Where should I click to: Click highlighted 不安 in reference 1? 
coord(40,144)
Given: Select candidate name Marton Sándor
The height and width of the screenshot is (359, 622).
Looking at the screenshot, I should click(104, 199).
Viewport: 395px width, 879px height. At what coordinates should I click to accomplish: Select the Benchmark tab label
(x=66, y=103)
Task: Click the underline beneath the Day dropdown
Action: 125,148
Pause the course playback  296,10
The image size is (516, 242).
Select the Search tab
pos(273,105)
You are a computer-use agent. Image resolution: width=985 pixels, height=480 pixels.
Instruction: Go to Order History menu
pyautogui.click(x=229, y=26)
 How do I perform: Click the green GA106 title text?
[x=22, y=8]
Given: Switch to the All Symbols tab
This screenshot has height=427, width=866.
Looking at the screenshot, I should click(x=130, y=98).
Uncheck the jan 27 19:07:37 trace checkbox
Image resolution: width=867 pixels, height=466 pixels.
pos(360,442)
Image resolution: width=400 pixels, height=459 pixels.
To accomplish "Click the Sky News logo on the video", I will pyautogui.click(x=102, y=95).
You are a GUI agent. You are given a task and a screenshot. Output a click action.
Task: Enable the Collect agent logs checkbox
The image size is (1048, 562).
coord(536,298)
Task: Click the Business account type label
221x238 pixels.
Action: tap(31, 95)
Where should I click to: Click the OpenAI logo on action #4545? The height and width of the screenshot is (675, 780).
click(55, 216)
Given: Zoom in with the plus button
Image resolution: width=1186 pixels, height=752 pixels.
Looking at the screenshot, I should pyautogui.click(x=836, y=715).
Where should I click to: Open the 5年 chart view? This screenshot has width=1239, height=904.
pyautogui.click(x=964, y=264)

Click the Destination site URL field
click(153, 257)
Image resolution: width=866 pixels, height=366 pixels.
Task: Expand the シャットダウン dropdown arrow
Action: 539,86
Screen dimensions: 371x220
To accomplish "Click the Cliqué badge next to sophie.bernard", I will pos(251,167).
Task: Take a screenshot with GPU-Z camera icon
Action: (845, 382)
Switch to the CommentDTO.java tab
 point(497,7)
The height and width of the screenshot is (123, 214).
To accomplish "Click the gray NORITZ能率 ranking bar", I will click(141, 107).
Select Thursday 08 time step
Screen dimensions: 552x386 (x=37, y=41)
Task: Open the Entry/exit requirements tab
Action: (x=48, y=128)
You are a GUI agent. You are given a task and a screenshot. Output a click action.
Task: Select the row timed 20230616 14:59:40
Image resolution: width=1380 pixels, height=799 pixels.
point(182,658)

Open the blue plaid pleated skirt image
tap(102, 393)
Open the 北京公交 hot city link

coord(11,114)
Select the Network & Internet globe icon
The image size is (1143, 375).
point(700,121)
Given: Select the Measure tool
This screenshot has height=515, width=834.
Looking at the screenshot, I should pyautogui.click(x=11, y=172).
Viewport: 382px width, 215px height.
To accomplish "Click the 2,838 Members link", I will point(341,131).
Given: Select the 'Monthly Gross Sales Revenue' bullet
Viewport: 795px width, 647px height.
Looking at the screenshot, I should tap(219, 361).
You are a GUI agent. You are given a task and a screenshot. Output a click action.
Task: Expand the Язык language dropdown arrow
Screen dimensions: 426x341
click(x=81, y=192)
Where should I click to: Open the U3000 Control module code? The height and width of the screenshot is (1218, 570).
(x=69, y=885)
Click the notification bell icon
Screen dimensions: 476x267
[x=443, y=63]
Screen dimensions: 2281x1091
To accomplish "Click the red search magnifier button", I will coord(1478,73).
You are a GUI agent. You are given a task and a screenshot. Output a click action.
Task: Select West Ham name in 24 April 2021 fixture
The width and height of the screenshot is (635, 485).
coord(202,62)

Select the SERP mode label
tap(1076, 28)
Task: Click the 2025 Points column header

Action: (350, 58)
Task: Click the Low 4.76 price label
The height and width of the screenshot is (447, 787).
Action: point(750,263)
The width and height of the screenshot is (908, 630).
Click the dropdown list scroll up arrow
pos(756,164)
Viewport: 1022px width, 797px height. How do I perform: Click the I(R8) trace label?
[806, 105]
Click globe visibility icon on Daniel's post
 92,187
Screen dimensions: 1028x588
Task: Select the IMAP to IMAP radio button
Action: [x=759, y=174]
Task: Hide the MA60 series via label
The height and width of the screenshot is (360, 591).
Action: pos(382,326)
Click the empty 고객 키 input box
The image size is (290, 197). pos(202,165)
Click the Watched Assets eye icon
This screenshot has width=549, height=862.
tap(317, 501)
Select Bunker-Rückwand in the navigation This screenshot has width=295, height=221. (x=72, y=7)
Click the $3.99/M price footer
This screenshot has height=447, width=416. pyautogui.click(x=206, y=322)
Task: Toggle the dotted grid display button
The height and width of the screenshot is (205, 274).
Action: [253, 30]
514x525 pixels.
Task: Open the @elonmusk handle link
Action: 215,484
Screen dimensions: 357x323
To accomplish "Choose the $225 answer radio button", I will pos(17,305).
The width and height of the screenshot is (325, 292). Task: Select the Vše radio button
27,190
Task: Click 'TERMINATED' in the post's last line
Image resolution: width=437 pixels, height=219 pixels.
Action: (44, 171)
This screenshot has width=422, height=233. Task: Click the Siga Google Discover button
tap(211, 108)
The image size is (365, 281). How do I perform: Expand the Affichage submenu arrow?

#### Action item
The line containing "The width and height of the screenshot is (325, 292)." and every line after it, up to and including the last line of the records, should be reproduced exactly, with nothing else.

#### Answer
The width and height of the screenshot is (325, 292). Task: Select the Vše radio button
27,190
Task: Click 'TERMINATED' in the post's last line
Image resolution: width=437 pixels, height=219 pixels.
Action: (44, 171)
This screenshot has width=422, height=233. Task: Click the Siga Google Discover button
tap(211, 108)
The image size is (365, 281). How do I perform: Expand the Affichage submenu arrow?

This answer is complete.